Location
- 67-69 London Road Preston, Lancashire, PR1 4BA England
- Coordinates: 53°45′32″N 2°41′06″W﻿ / ﻿53.759°N 2.685°W

Information
- Type: Maths school
- Executive Principal: Nick Burnham
- Head of School: Peter Tiltman
- Gender: Mixed
- Age: 16 to 19
- Website: http://www.lusom.ac.uk/

= Lancaster University School of Mathematics =

Lancaster University School of Mathematics, also known as LUSoM, is a maths school located in Preston, Lancashire, England. As a maths school, it is a specialist mathematics free school sixth form college.

The school was set up by the Rigby Education Trust, a single-academy trust set up in partnership between the Lancaster University and Cardinal Newman College for the purpose of opening and operating the school. It opened to students in September 2022 and is located in a £8.5 million school building on London Road, Preston, and is the first purpose-built specialist Maths School in the UK.

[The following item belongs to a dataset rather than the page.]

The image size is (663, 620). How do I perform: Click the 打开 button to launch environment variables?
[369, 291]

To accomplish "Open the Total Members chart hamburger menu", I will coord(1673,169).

The school is highly selective, with prospective students expected to have GCSE mathematics qualification at grade 8 or 9 and required to sit an admissions assessment. The course structure at LUSoM requires all students to study A-level Mathematics and Further Mathematics and a third A-level from either Physics, Chemistry or Computer Science. In addition, students may select a fourth subject from those three, or choose any other A-level subject to be taught at Cardinal Newman College, which is located less than half a mile from the school site.